Friday, June 26, 2009

Between Worlds

Back in Maine, I'm in the process of returning to my life here. People who were raised in two countries and two cultures spend their lives in a between state. 

But jet lag offers a rare chance to experience it consciously. The sun may be high in the sky, but your body tells you it's nighttime. In that short-lived haze, images and sensations from both places swirl in the mind simultaneously. 

Last week I revisited the sites of some of the most evocative scenes of my childhood. When I was nine, our family moved from Seoul to Taegu where my father worked at Dong San Hospital. After a year in a large Western-style house up on the walled mission compound, we moved off the hill into a Korean home on a city street. 

Every time I climbed the stone steps in the alleyway to play with my missionary friends, I crossed a threshold between two sharply contrasting worlds: 

I wanted a world I couldn’t have.

Tiny elfin homes of moss and bark

and twigs, with acorn shells for dishes.

Under great trees I played

making fairy princess dolls from the blossoms

of pomegranate and hibiscus bushes;

while down at the bottom of the hill

a beggar boy squatted with his can at the gate,

or a mother sat holding her sleeping baby in her arms,

the child’s matted hair the color of despair.

And in the stone streets small thickset ponies

with flies about their heads

pulled cartloads much too heavy;

they staggered and starved and died, whipped

by owners not cruel

but just as poor and desperate as the ponies.

TASK LIST ->
[1] Reproduce the part of the Between Worlds post starting with "And in the stone" and going on through "as the ponies.".
[2] Pick up the Between Worlds post, about returning from Korea to Maine, where it stops and write its next part.

PROVIDED INFORMATION ->
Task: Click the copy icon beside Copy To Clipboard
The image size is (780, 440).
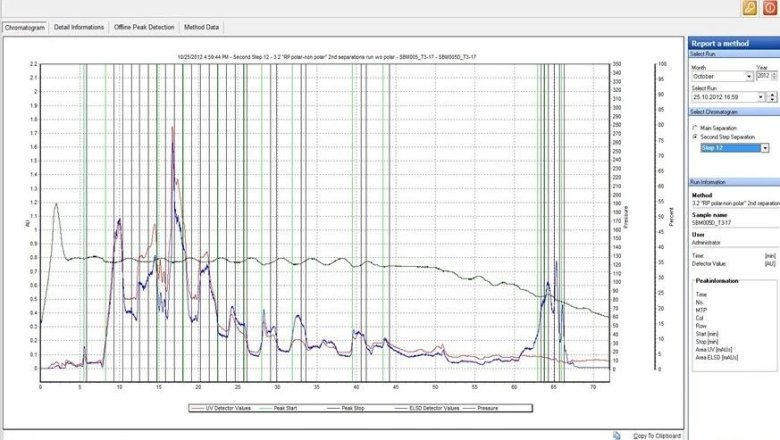Action: click(x=618, y=435)
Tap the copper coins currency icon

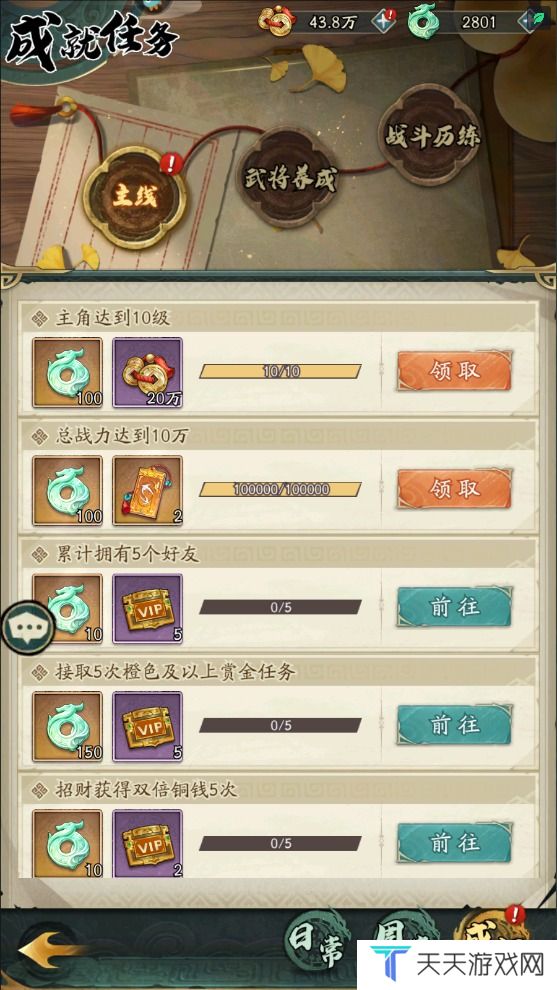[x=277, y=20]
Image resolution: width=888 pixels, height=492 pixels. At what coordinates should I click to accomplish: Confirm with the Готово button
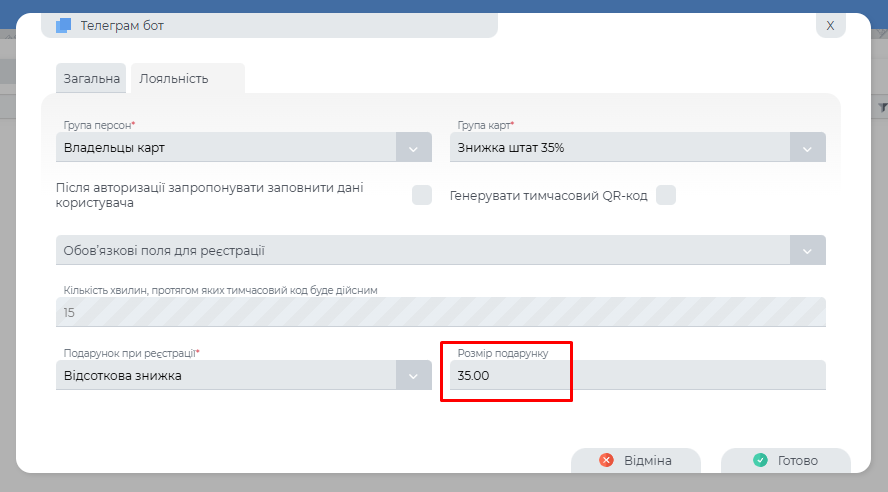[x=785, y=460]

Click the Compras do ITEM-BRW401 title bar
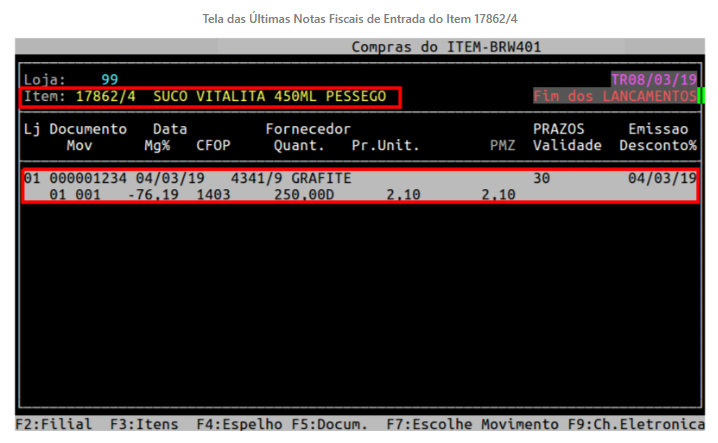tap(446, 47)
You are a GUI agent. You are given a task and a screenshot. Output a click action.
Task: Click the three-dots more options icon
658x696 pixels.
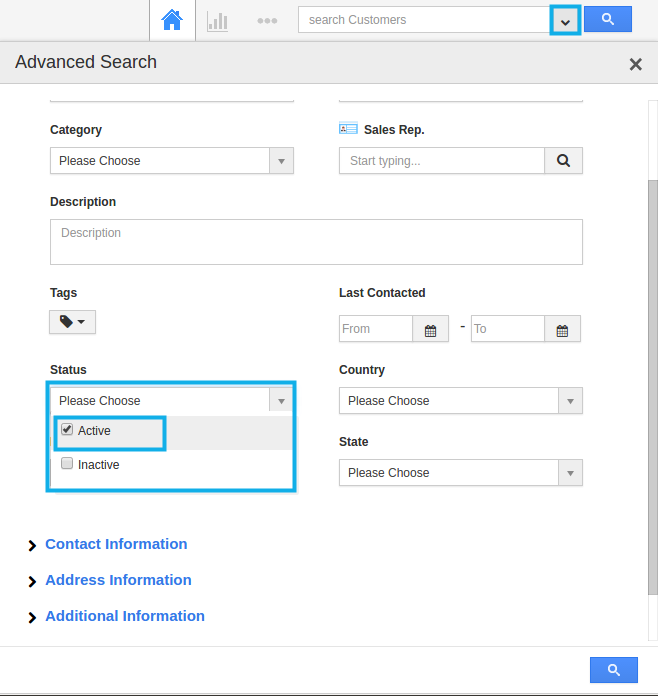(267, 20)
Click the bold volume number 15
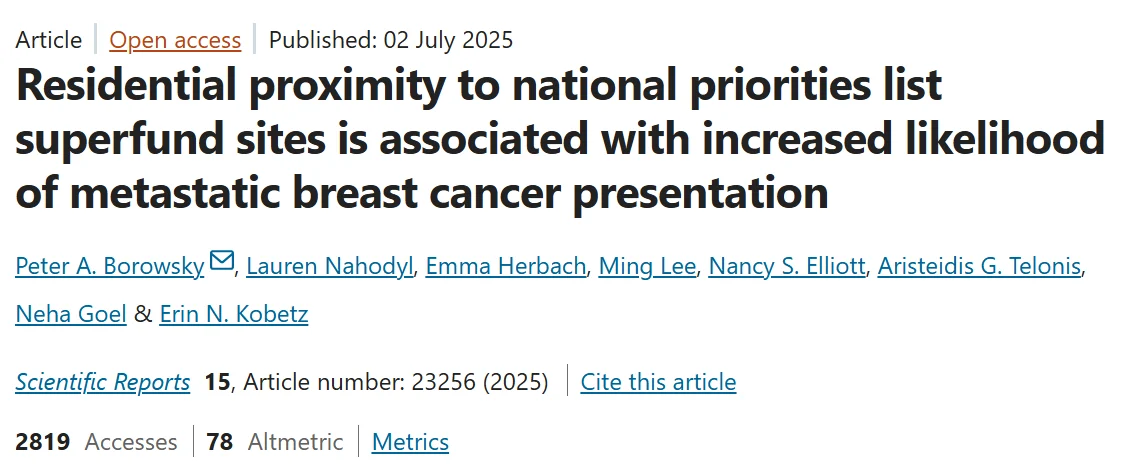Viewport: 1126px width, 470px height. point(217,382)
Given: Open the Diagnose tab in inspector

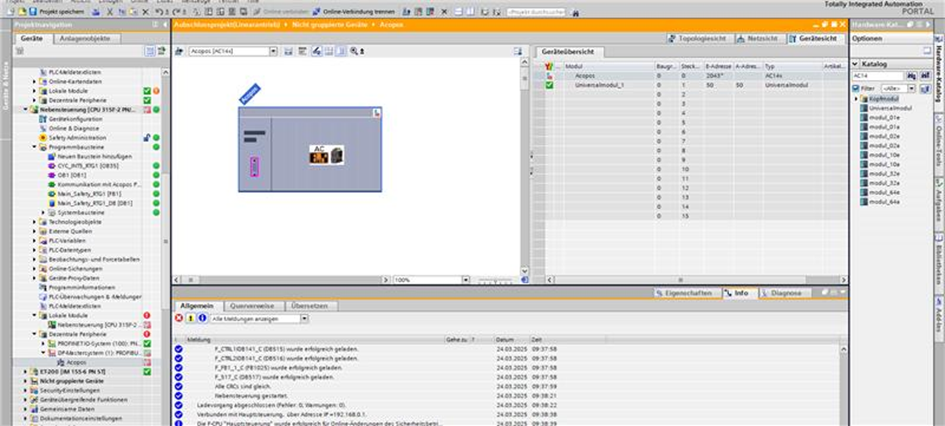Looking at the screenshot, I should [x=785, y=293].
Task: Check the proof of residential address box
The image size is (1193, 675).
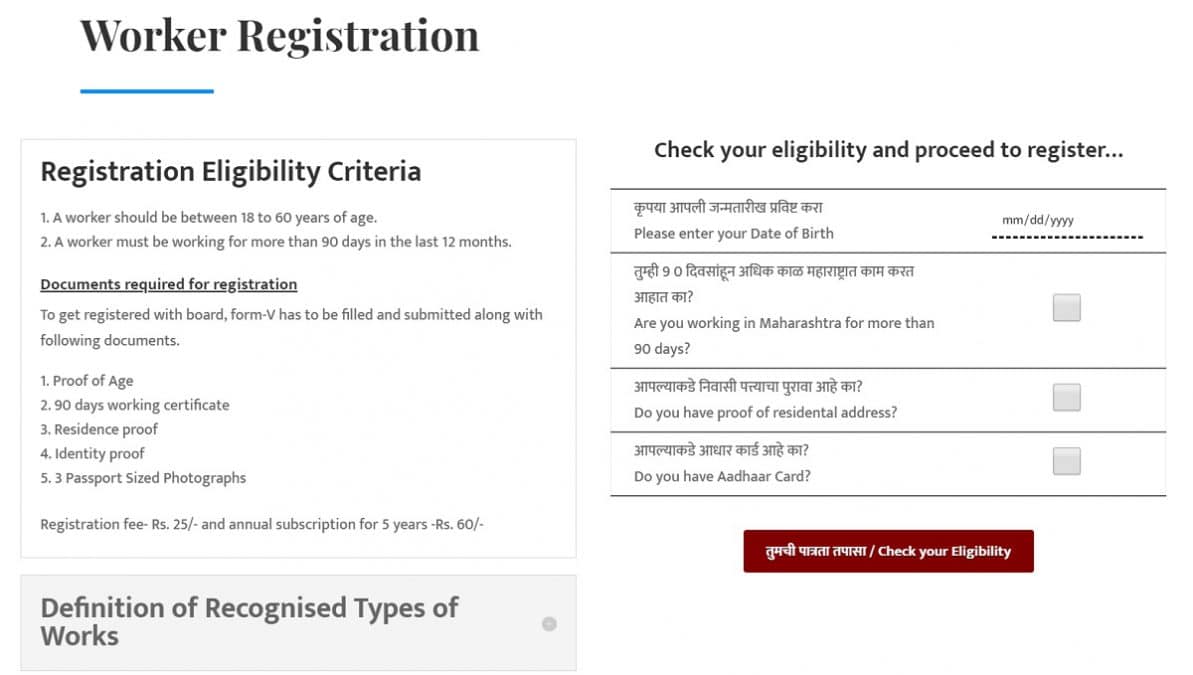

TASK ANSWERS ->
[1]
And in the stone streets small thickset ponies

with flies about their heads

pulled cartloads much too heavy;

they staggered and starved and died, whipped

by owners not cruel

but just as poor and desperate as the ponies.

[2]
In the walled garden above I ran about

with the other feather-haired children

beneath a canopy of flowering cherries

whose petals drifted

to form a carpet of palest pink dotting the green grass.

Then I walked home down an alley

of granite block steps

where urine and food scraps ran along the gutter

and tin-roofed shacks clinging

to the hillside were homes

and the granite steps were the children’s


Last week, I returned to Taegu to discover that, forty-five years later, our Korean home is now a parking lot, but the alley steps are still there! At the top of the hill, several of the old Western houses are intact, converted into museums showcasing the history of missionary work.

It was eery to walk the ground, like a stage set of the play of my childhood (everything seemed to have been reconstructed at 2/3 scale). Tall buildings, the emblem of South Korea's extraordinary industrialization, surround what used to be the compound. The economic inequities that created a chasm between the two worlds of my childhood are gone. 

Now I have a new set of worlds to navigate and make meaning of - the past and the present.